(Recorded data)
■ ■ ■

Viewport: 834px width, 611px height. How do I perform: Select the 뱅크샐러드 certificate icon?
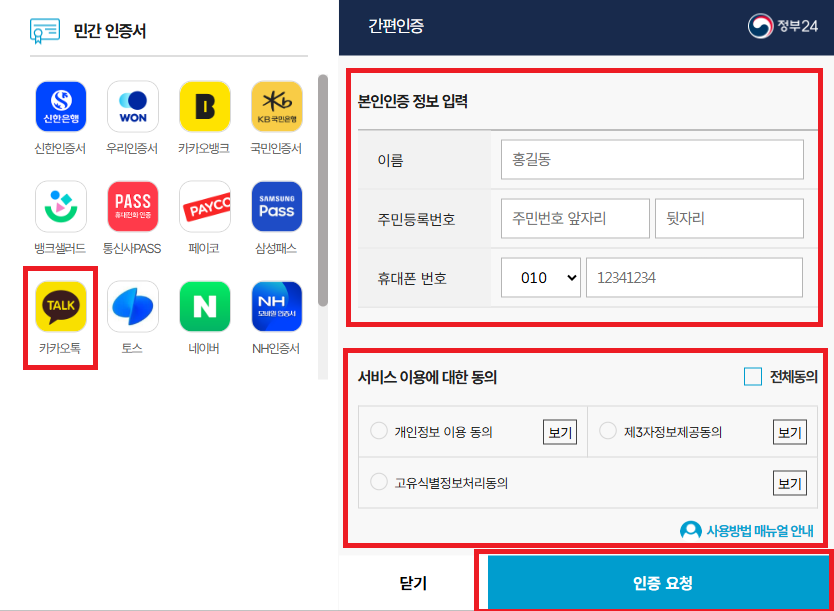[x=59, y=206]
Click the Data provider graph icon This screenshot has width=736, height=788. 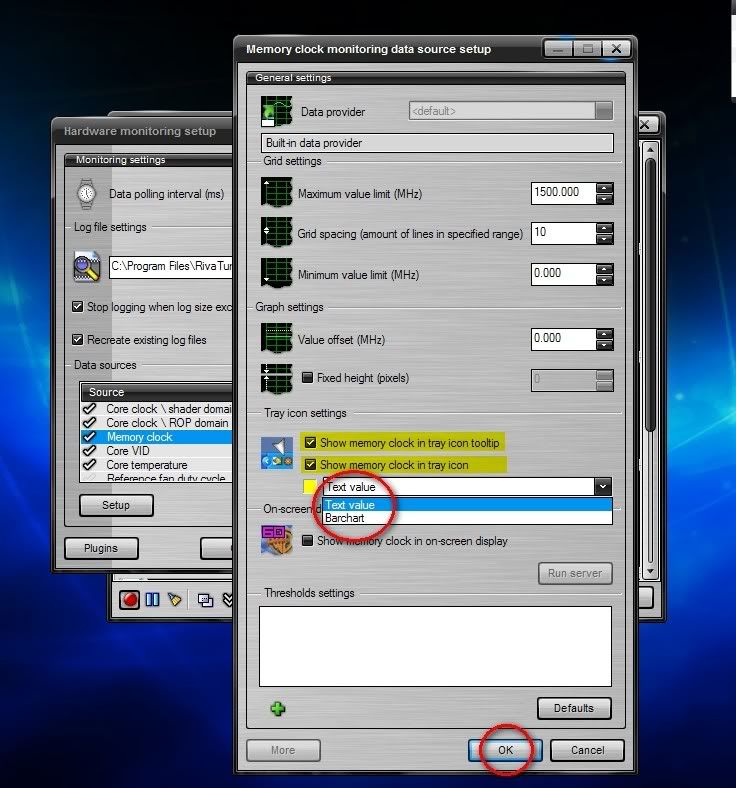tap(276, 111)
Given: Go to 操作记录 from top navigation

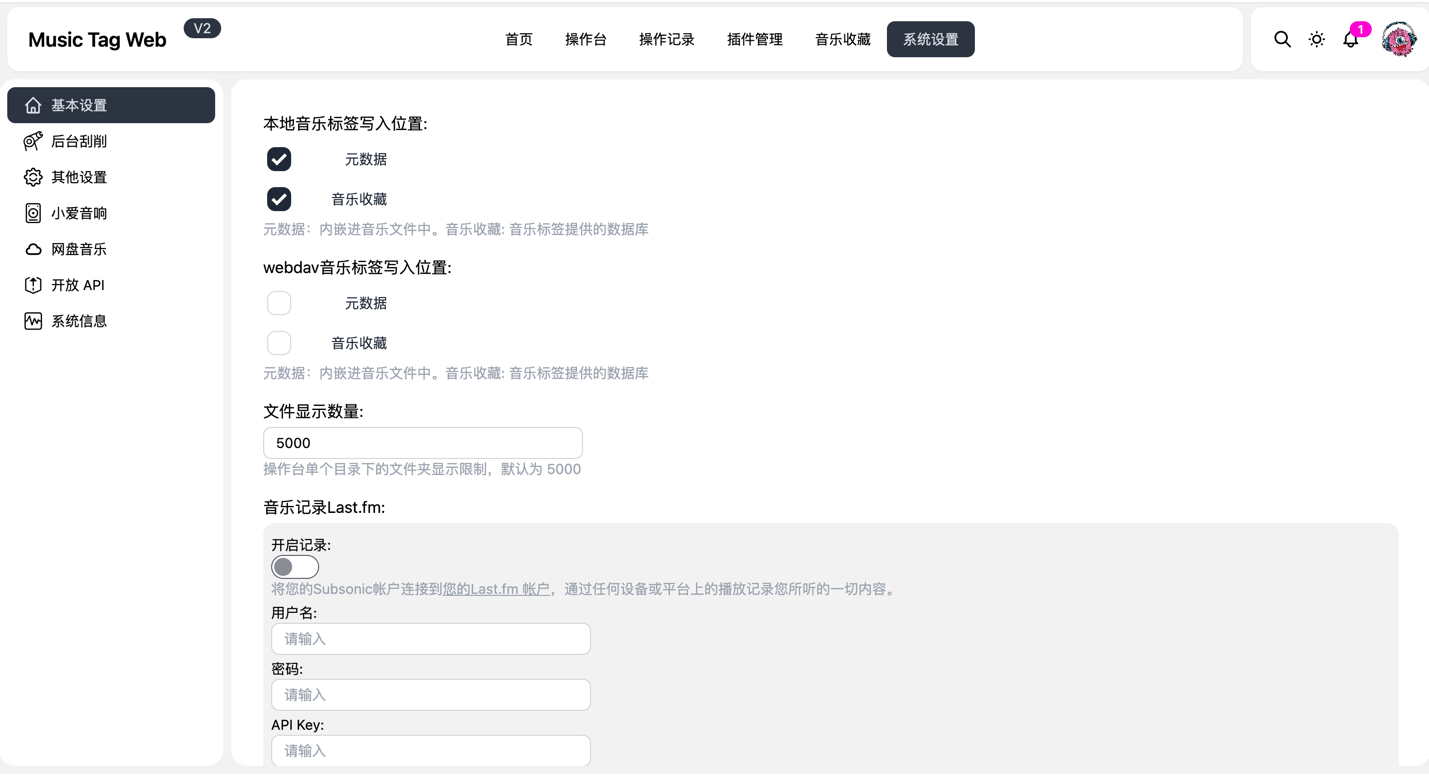Looking at the screenshot, I should pos(666,39).
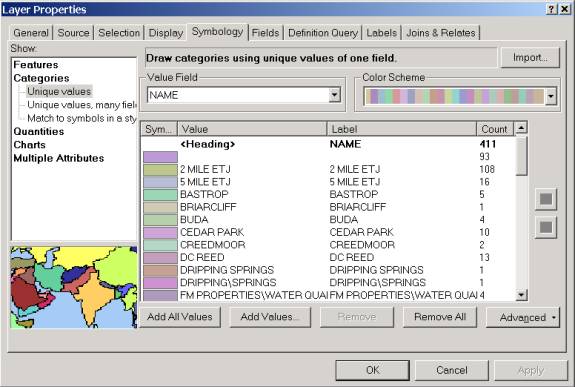
Task: Click the move value up arrow button
Action: pos(546,199)
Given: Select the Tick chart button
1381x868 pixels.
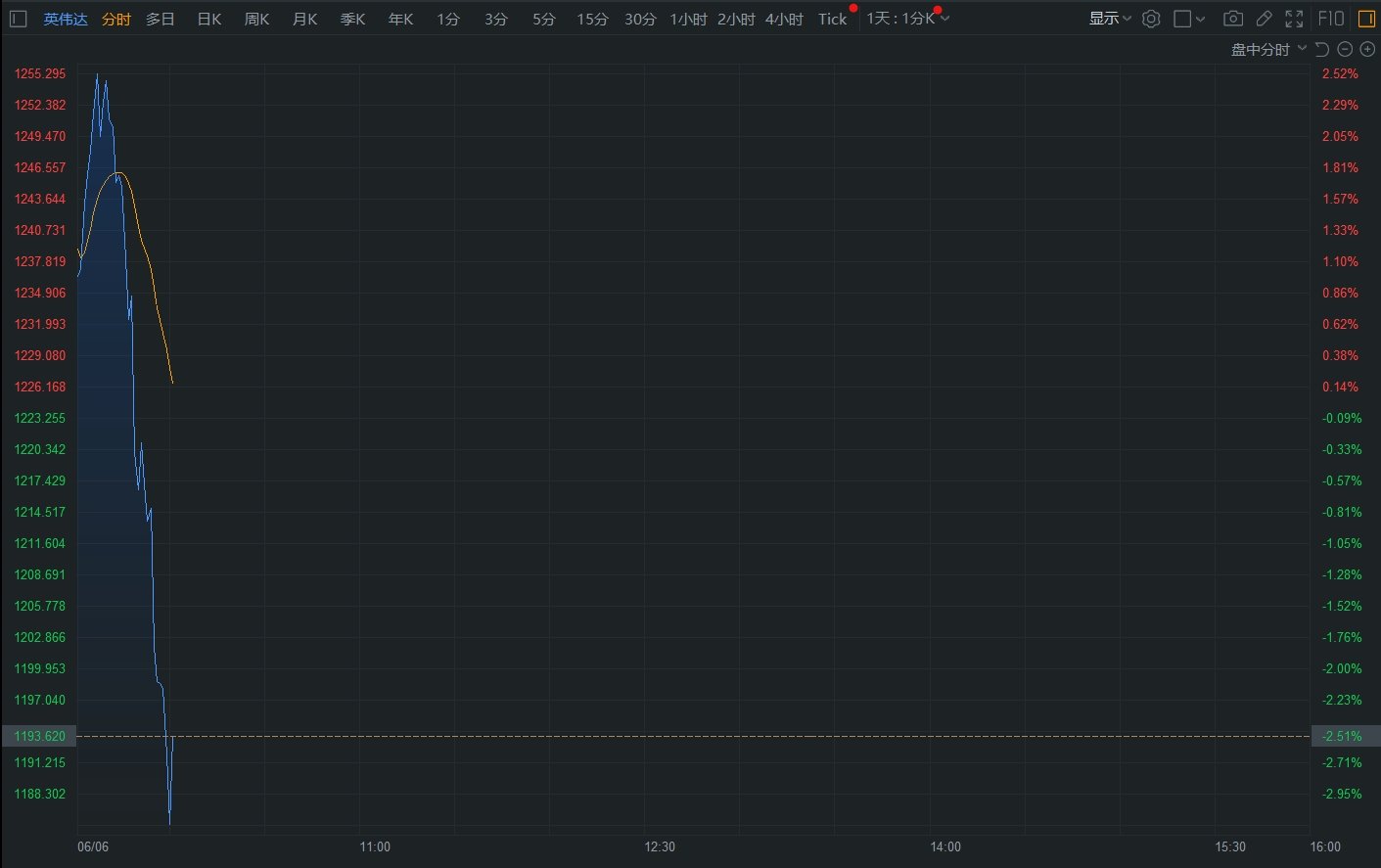Looking at the screenshot, I should tap(832, 19).
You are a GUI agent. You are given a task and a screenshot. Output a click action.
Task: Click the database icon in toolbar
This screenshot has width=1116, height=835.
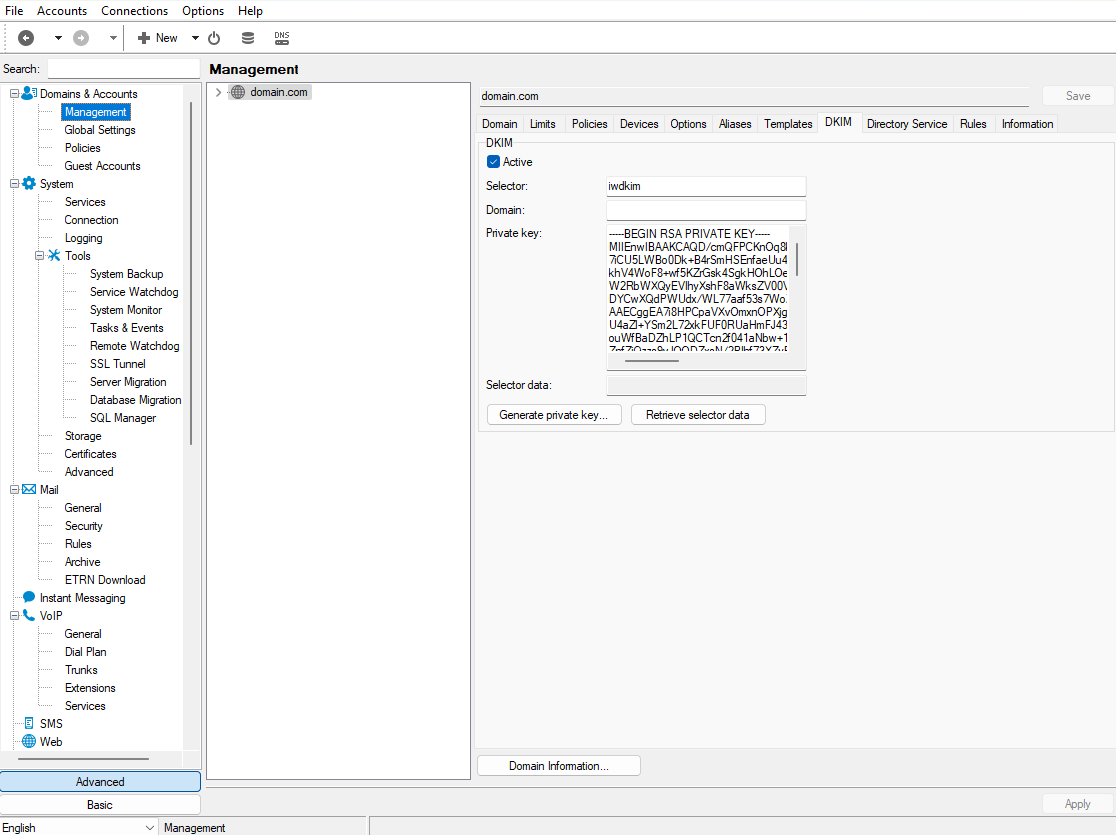pos(248,38)
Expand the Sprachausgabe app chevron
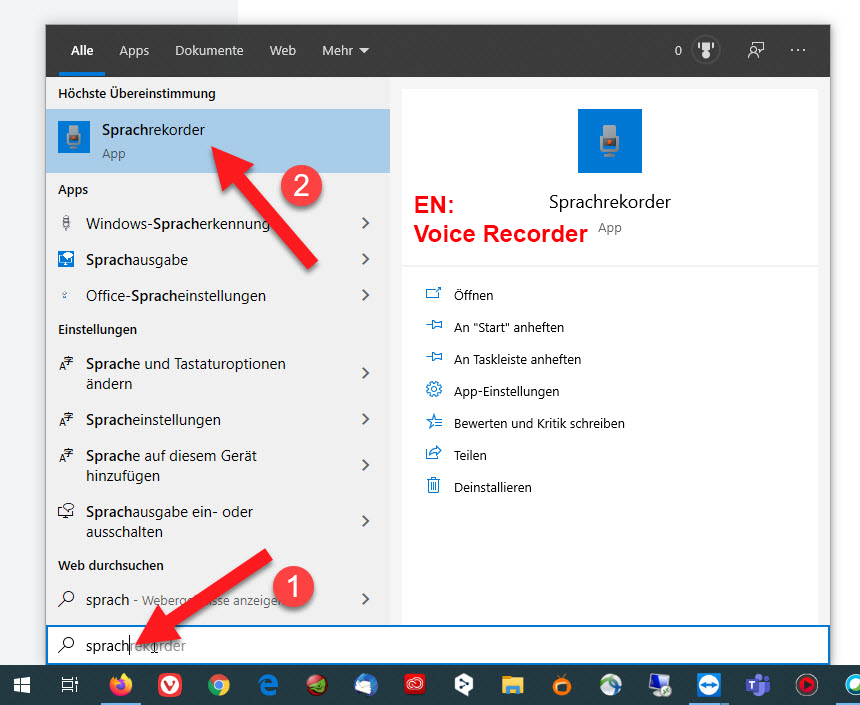The image size is (860, 705). click(365, 260)
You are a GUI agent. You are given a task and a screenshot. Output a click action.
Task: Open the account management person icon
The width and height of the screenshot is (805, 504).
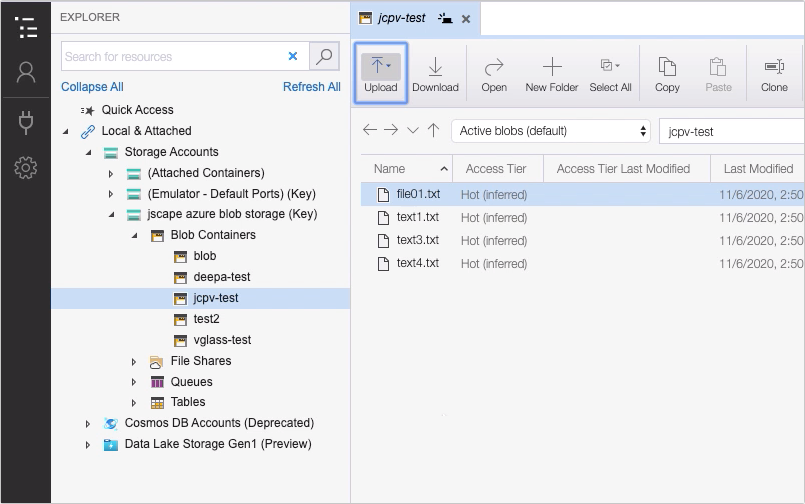[26, 72]
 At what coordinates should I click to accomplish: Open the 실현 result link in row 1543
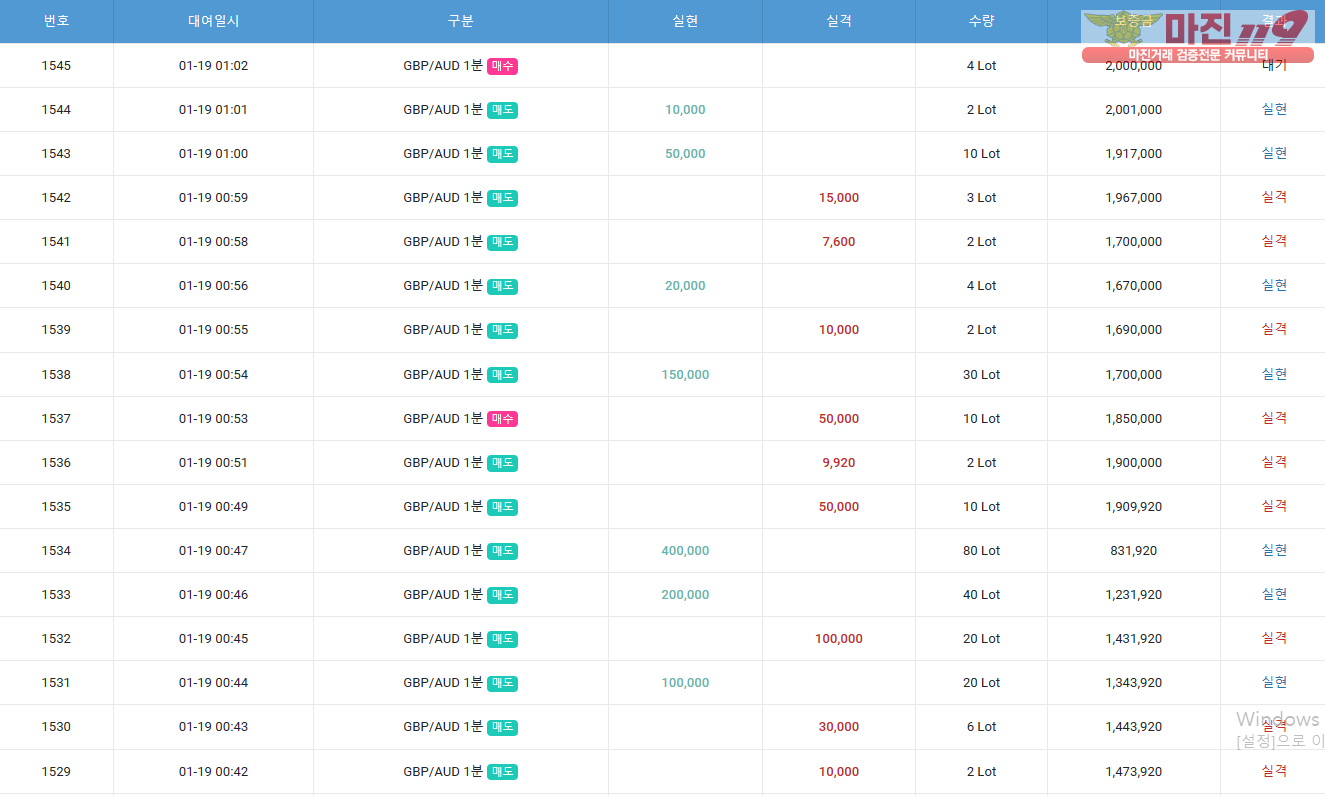point(1273,153)
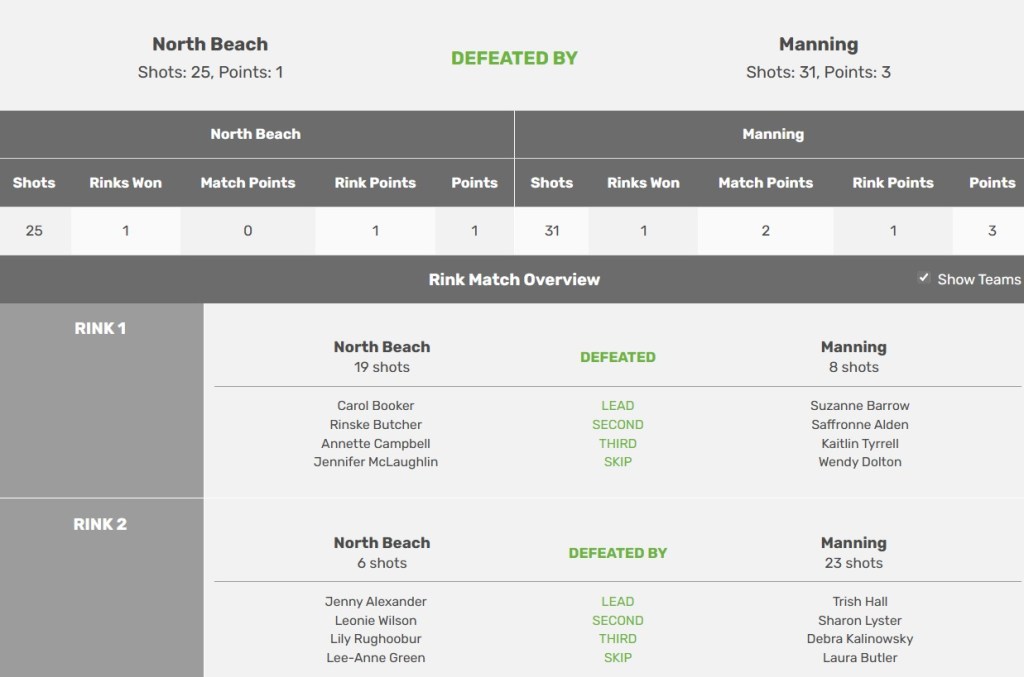Select player Trish Hall
Image resolution: width=1024 pixels, height=677 pixels.
coord(860,602)
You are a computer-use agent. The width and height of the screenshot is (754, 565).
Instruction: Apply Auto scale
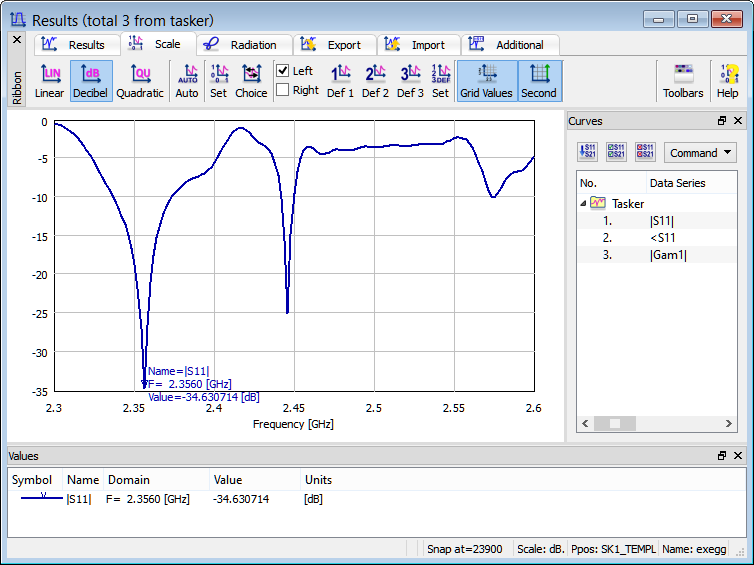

■ ■ ■

**WORK TO COMPLETE:** Reproduce the lines of the data that run from the one containing "You are a computer-use" to the final line, both included, exactly as they appear and without the pictures.

**ANSWER FOR THIS EXERCISE:**
You are a computer-use agent. The width and height of the screenshot is (754, 565).
Instruction: Apply Auto scale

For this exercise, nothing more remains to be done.